Silver is exhibiting extreme volatility reminiscent of high-beta cryptocurrency assets, having surged to approximately $120 earlier this year before crashing below $70, and now attempting to stabilize around the $77 area. This dramatic 40%–50% round trip in a short timeframe highlights a market characterized by thin liquidity, crowded positioning, and being driven more by speculative flows than fundamental commodity behavior on any given day.
Technical analysis reveals a completed bearish "H" pattern on the daily chart of the iShares Silver Trust ($SLV), confirmed after the price failed near the $71 resistance zone. The pattern formed as buying energy waned following an impressive gain, with an initial sell-off to the mid-$66 level establishing the left side. An unsuccessful rebound attempt around $69–$70 completed the right side, solidifying seller dominance. At the time of analysis, $SLV was trading around $68.23, having peaked at $70.52 and bottomed at $65.51. Technical signals aligned with the bearish price action, with the short-term moving average reversing below the medium-term average, and candles displaying wide red bodies indicating sustained selling interest.
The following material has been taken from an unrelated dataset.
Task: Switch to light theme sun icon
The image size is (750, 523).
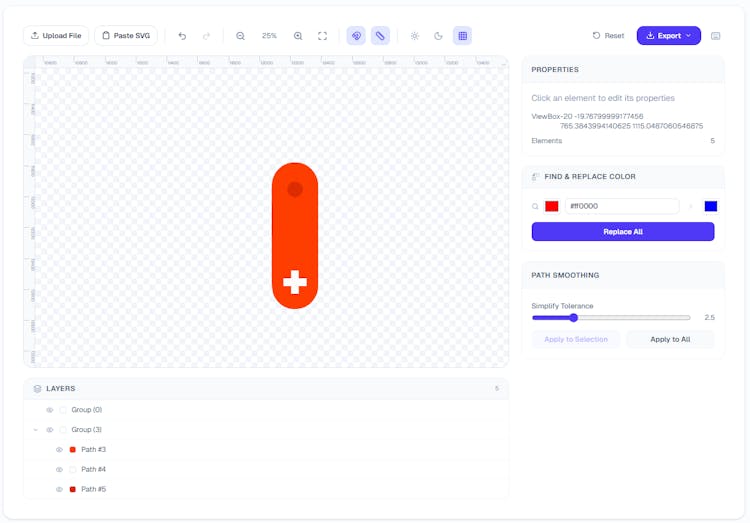Action: [415, 36]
Analyst Shirley has issued an urgent price prediction, framing the recent crash from the $110–$120 area down to the mid-$70s as a violent, straight-line flush indicative of forced selling and stop-loss triggers. Her chart analysis suggests the current activity represents a correction within a larger uptrend, not the start of a new bear market. She outlines a potential 1–2 week correction window, after which she expects a rebound to resume, ultimately breaking above $120 again with a possible stretch target as high as $180.
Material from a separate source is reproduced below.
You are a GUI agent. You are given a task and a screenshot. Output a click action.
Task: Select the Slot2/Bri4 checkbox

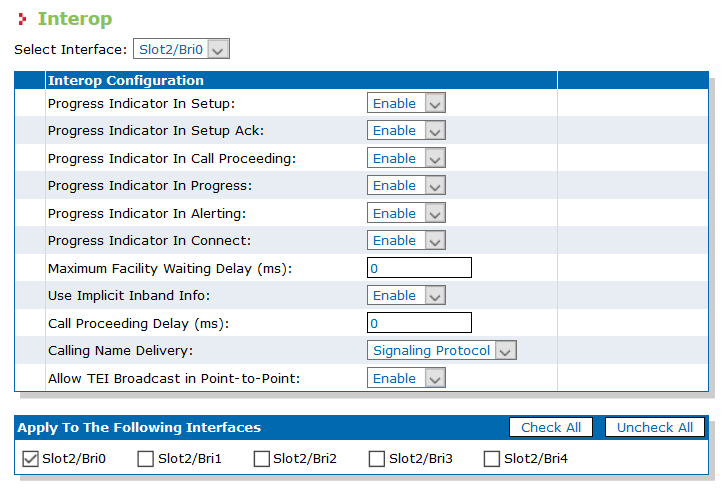[x=492, y=459]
Key technical levels are now in focus. The $72–$75 zone is identified as a critical support and "strong buying zone," serving as the first meaningful base after the crash. A pivot area exists around $82–$85, which could act as a speed bump on any bounce. Major resistance is concentrated between $90–$95, a densely traded area that represents a significant supply zone. Reclaiming the $100 level would be a major psychological and technical victory, putting silver back into its pre-crash range.
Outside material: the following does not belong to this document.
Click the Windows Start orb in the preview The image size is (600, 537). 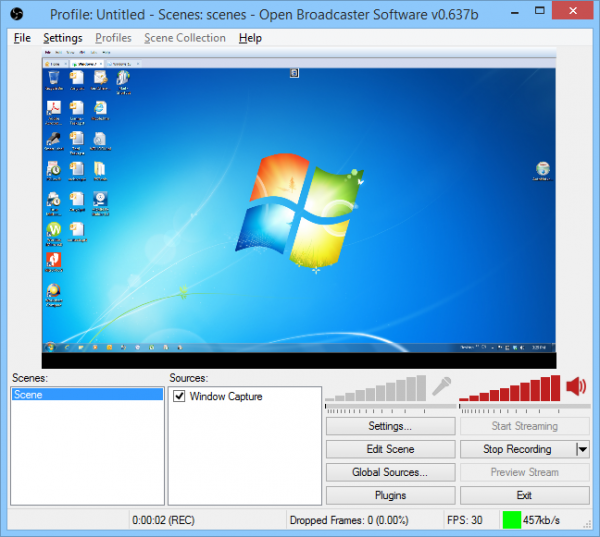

While a retest of $120 is considered plausible if silver can reclaim and hold above the $90–$95 zone, the $180 target is far more ambitious. Achieving such a level would likely require a second leg of a bull cycle fueled by sustained inflation fears, strong industrial demand, renewed investor flows into metals, and a supportive macro backdrop featuring a weaker dollar and falling real yields. Without these tailwinds, $180 is viewed as a potential late-cycle blow-off target rather than a base-case scenario.
The weakness has extended beyond the spot metal into related equities. Silver Mines Limited (SVL) broke below its previous support band of $0.22–$0.23, closing near $0.205, with a negative MACD confirming downward momentum in silver-related stocks. The next significant reference level for SVL is $0.20.